*INPUT RECORDS:*
■ ■ ■ ■ ■ ■ ■
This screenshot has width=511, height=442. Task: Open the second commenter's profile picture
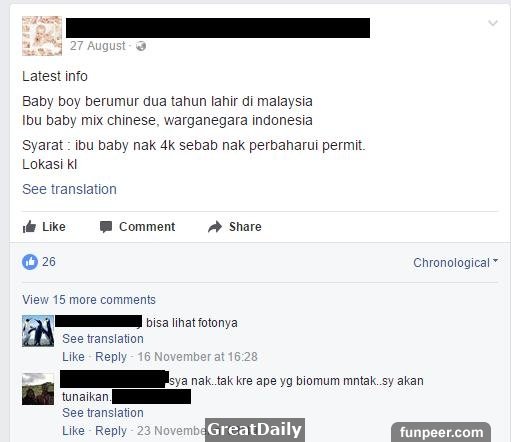pos(38,389)
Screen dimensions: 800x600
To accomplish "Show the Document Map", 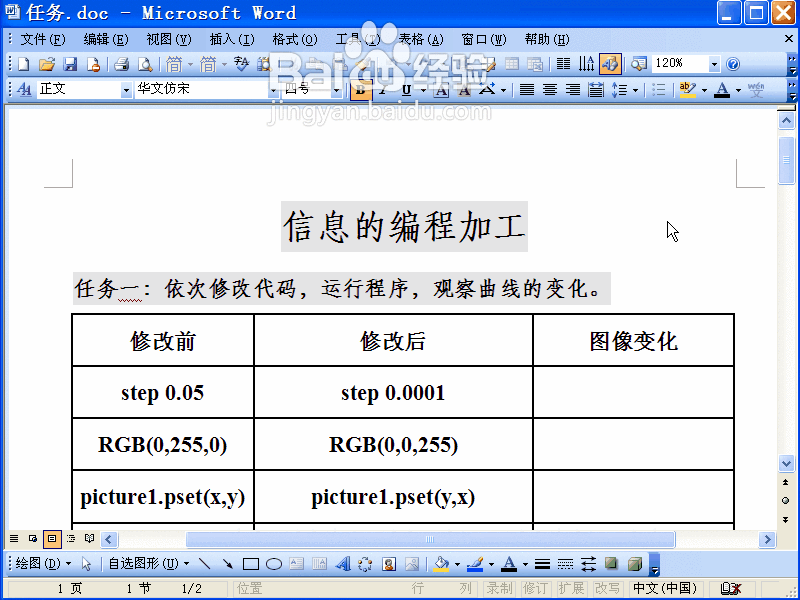I will click(639, 62).
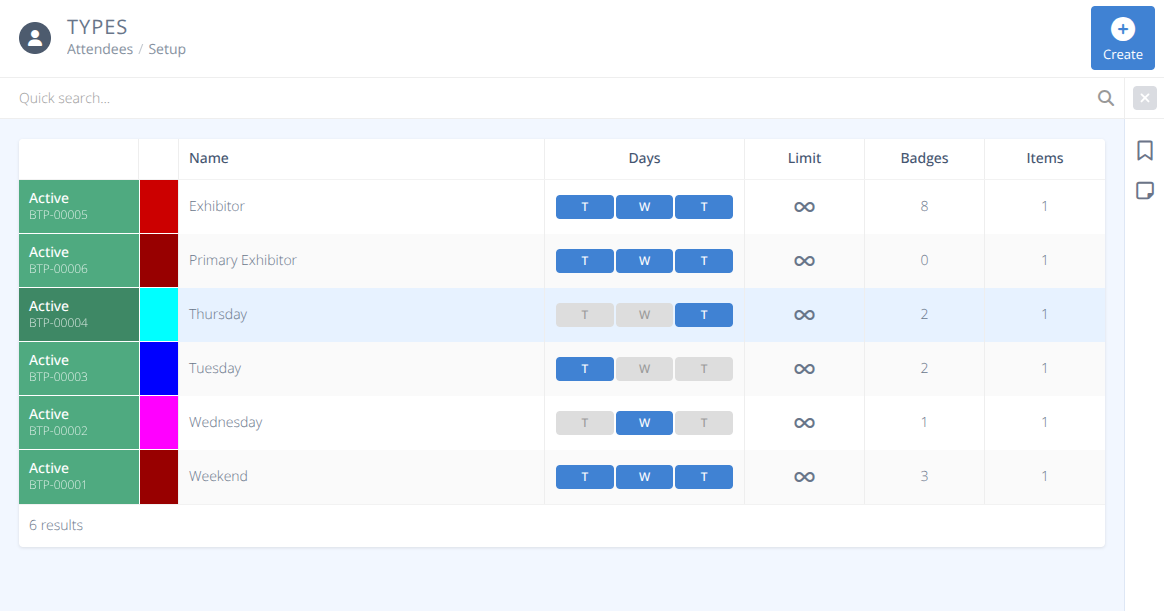1164x611 pixels.
Task: Open the bookmarks panel on the right sidebar
Action: 1144,150
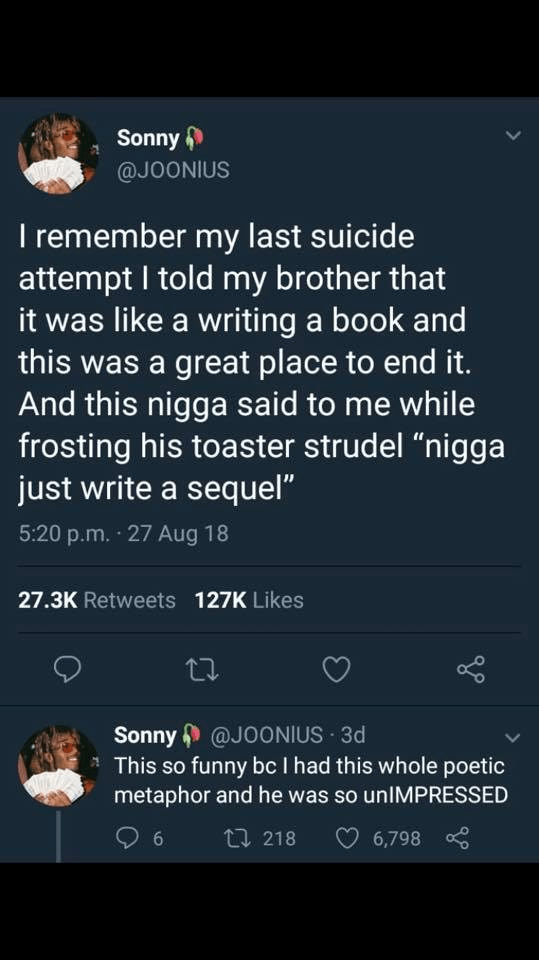Click the 3d timestamp on the reply
This screenshot has width=539, height=960.
click(x=353, y=734)
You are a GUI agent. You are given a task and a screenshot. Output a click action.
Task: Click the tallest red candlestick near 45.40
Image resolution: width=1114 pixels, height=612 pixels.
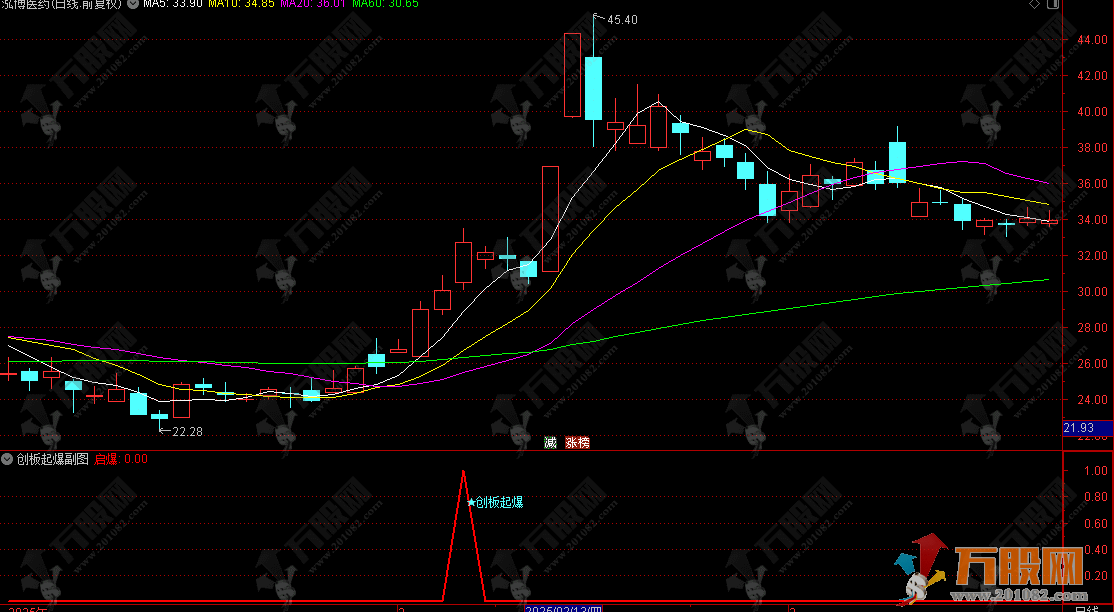[572, 75]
■ ■ ■ ■ ■ ■ ■
*TASK TO CARRY OUT:*
Leaving the pictures out, set down exactly the lines from the one with "You are a GUI" through the end of the records.

*PROBLEM SOLUTION:*
You are a GUI agent. You are given a task and a screenshot. Output a click action.
Task: Click the tallest red candlestick near 45.40
Image resolution: width=1114 pixels, height=612 pixels.
[572, 75]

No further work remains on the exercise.